George Weston to jeden z szefów Associated British Foods. To firma-matka Primarka, a decyzje tam podejmowane mają wpływ na takie marki jak wspomniany już Primark, Twinings czy Kingsmill. Weston udzielił wywiadu serwisowi Yahoo News i odpowiedział na pytanie: czy w znanej sieci odzieżowej wzrosną niebawem ceny?
Mamy znakomitą wiadomość – z zapowiedzi dyrektora ABF wynika, że do końca roku, a więc także w okresie przedświątecznym klienci nie odczują żadnych zmian! Jak to możliwe – przecież w każdym praktycznie sektorze usług i gospodarki w UK widać delikatny wzrost cen.
– Jako firma odczuwamy zachodzące zmiany. Droższy jest transport, usługi magazynowe czy sam proces szycia. To nieuniknione, bo dzieje się na całym świecie – mówi Weston.
– Primark nie podniósł jednak cen przez ostatnie 10 lat i nie zrobimy tego również w tym roku – zapowiada. – Przeniesienie naszych problemów na klientów byłoby absurdem i brakiem szacunku. Znaleźliśmy oszczędności tam, gdzie to możliwe, i możemy utrzymać niskie ceny naszych ubrań – podsumował.
Weston ujawnił także, że Primark planuje otwarcie w najbliższym czasie kilkunastu nowych sklepów. Ponadto z raportów finansowych wynika, że w porównaniu do zeszłego roku zyski firmy spadły jedynie o 1 procent. To pozwala patrzeć ABF-owi pozytywnie w przyszłość.

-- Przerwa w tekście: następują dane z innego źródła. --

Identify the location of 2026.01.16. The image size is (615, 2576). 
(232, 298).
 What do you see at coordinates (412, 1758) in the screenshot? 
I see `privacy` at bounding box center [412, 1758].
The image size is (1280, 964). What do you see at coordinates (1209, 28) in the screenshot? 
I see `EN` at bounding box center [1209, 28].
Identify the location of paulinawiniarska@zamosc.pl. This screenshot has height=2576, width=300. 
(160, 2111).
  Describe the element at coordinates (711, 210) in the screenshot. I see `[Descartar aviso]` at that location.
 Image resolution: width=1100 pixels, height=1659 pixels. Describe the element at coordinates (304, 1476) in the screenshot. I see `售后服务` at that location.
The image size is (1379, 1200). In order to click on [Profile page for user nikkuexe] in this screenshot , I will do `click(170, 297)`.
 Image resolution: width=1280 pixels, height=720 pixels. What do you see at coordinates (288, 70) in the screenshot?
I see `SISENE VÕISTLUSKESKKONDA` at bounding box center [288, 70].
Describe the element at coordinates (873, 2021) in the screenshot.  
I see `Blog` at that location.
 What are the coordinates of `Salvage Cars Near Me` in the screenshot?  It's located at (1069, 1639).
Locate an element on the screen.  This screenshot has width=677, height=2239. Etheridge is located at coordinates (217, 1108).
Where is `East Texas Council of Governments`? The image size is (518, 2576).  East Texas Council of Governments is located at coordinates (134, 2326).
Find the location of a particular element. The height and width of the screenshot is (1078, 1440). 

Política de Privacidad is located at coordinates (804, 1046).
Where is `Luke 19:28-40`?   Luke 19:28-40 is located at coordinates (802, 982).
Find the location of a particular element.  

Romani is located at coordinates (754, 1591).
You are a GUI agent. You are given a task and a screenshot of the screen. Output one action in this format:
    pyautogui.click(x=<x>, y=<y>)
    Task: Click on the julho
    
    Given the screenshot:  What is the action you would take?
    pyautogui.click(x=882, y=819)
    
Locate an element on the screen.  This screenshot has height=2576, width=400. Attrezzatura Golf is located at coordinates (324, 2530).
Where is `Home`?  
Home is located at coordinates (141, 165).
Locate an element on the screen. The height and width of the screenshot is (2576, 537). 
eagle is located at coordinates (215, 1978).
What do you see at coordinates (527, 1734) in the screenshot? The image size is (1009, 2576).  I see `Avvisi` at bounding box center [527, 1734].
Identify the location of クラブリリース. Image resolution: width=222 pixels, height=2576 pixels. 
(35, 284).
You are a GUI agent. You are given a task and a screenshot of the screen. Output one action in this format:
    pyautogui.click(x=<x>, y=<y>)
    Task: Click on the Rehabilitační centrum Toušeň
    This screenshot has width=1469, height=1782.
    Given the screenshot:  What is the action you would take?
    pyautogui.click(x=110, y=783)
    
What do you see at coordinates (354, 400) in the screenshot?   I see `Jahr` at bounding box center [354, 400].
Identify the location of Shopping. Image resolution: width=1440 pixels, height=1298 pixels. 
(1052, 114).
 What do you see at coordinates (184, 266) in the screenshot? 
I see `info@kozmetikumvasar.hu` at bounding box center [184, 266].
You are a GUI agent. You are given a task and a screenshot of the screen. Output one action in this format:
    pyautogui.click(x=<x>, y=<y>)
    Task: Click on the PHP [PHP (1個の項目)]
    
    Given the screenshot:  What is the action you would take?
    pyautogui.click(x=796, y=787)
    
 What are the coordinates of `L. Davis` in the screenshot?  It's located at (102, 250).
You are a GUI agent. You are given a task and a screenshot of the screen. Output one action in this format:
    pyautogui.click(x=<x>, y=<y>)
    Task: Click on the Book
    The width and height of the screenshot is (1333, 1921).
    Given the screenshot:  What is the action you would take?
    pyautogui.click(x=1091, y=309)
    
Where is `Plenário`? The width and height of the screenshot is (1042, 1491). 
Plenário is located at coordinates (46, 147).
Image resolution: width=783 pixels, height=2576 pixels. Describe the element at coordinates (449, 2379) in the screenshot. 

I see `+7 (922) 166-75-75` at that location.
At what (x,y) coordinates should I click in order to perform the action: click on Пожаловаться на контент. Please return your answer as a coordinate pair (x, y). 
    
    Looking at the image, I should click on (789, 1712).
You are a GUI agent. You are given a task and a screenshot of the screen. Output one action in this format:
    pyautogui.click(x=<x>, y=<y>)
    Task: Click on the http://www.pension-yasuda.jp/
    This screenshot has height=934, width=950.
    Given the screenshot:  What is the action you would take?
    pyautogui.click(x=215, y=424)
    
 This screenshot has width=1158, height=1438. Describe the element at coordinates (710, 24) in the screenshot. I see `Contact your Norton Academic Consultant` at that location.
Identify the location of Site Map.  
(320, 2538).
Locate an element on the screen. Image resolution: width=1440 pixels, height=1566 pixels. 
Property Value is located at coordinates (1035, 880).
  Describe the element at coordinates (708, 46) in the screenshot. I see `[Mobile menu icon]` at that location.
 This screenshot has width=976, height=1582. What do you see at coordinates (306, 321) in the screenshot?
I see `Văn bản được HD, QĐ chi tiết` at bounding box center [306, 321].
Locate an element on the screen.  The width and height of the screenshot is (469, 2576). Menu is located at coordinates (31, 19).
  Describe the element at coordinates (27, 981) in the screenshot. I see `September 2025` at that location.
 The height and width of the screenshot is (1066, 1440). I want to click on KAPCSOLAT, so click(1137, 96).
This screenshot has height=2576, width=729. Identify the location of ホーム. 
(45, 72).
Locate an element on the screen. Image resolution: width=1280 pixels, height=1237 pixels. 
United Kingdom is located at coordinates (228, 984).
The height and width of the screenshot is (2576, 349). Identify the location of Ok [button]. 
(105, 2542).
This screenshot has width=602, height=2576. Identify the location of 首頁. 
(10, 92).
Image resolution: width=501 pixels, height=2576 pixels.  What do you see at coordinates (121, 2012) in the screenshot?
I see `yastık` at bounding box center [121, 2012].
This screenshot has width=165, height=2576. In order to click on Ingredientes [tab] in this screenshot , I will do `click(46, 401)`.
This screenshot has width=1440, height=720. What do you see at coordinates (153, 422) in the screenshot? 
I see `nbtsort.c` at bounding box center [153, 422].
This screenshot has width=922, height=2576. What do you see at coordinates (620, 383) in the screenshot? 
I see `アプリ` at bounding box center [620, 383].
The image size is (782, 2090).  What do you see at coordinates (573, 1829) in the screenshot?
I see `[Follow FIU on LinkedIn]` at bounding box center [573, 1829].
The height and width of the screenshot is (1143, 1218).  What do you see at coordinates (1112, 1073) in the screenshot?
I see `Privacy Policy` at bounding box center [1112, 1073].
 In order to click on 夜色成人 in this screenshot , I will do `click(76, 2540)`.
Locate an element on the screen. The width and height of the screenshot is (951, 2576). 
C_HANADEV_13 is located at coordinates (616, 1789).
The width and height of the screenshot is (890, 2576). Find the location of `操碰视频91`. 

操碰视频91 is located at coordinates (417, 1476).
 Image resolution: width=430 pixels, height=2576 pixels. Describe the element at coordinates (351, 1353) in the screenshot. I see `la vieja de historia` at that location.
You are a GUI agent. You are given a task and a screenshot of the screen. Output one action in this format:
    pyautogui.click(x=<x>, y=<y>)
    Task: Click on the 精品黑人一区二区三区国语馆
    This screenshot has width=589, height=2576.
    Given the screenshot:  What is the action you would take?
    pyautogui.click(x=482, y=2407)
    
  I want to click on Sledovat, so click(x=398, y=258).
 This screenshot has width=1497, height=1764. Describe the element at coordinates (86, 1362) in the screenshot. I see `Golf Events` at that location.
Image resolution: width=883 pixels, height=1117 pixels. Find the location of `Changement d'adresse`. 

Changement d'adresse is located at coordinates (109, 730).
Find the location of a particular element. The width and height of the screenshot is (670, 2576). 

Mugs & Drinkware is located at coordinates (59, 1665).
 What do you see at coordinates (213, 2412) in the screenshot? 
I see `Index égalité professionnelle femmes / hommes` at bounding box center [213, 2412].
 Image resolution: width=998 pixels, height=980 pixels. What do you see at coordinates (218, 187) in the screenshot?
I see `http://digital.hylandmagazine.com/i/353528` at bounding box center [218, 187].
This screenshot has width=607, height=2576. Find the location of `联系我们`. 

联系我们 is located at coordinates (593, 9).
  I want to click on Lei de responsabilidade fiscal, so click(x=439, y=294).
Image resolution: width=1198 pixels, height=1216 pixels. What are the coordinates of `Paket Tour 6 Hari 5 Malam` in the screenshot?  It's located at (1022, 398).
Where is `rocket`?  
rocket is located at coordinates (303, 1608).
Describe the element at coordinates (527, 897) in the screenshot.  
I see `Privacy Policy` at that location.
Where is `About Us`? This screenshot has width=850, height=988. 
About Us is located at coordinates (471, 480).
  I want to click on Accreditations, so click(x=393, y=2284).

Niestety, podwyżki nie uniknęły produkty innych marek w ramach Associated British Foods. Zarówno ceny herbaty Twinings, jak również pieczywa Kingsmill są nieco wyższe niż jeszcze kilkanaście miesięcy temu. Zmiany nie powinny być jednak bardzo uciążliwe – utrzymują się bowiem poniżej poziomu inflacji.